DAPHNE: Yes and no. Rent has been a big part of the fabric of my life. Not a day passes without it being brought up. Adam [Pascal] and I are doing a show [on June 3 at Ocean County College in Toms River, NJ], and when we rehearse the songs, the way they just come back—it’s like, holy moly!

Q: Rent was praised for diversity in casting, and now people are saying the same thing about Hamilton. Has that issue gotten better in the past two decades?

VANESSA: There are changes, but they’ve been a little slow, in my estimation. One of the problems since the early ‘90s has been [scripts] written by Latino writers where everyone except the bastard and the whore is played by Anglo actors—plays like Death and the Maiden and films like The House of the Spirits. The reverse doesn’t happen, although funnily enough, my first job as an actress was in an Anthony Minghella film, Mr. Wonderful, and I was supposed to be Italian.

Q: Daphne has broken barriers by playing Fantine in Les Miz and Stella in A Streetcar Named Desire on Broadway.

DAPHNE: I make it my life’s work to do that. People ask me, “Why do you choose these political roles?” They become political by dint of the fact that the person playing them looks like me. It’s been a slow advancement, but we are creating our own stories now.
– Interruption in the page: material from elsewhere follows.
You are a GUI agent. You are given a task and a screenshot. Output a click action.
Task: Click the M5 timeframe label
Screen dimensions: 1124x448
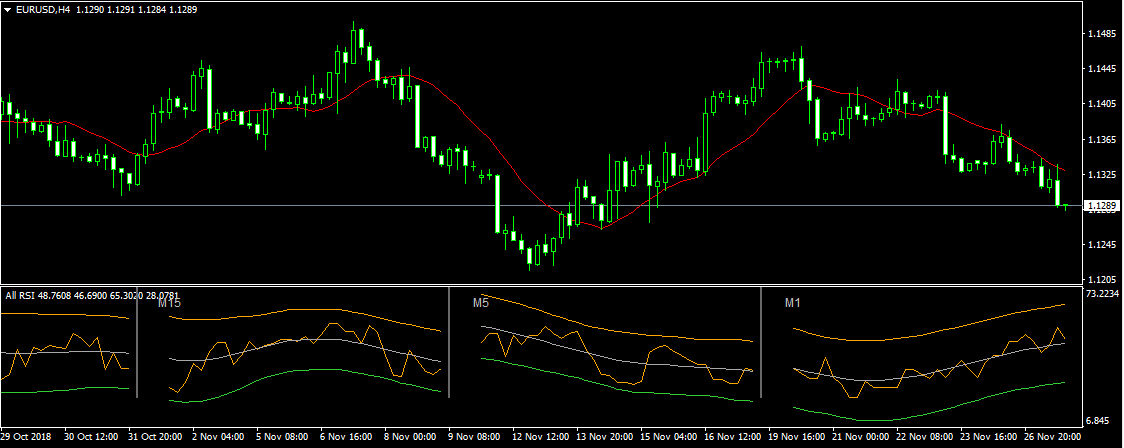pyautogui.click(x=481, y=302)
We have no choice.

VANESSA Daphne and Quiara are working on a musical together!

DAPHNE: It’s called Miss You Like Hell and it’s being developed at La Jolla. [Performances begin October 25.] It’s about an undocumented mother and her estranged daughter reuniting for a week to ride across the country before the mom’s deportation trial. Quiara is such a powerful writer, I would follow her anywhere.

Q: Knowing what you know now, what advice would you give to your younger selves?

VANESSA: A couple of things: I would say love yourself. You are thin enough. You are beautiful.

DAPHNE: Believe in yourself. Confidence, infused with the truth, is a very powerful asset.

VANESSA: I channeled all my energies into my acting [in the past]. I took a lot of chances on stage, but in life, I tended to be more closed off and hermitic. I would say to my young self, go out with people! Call that cute guy who gave you his number. It’s OK!

DAPHNE: The biggest mistakes I made were when I tried to be like someone else. My strength was in being myself. I got traumatized after a record deal fell by the wayside, but I just kept going. The world was my teacher, and it helped me become an actor that I’m proud of being. I’m still alive and kicking!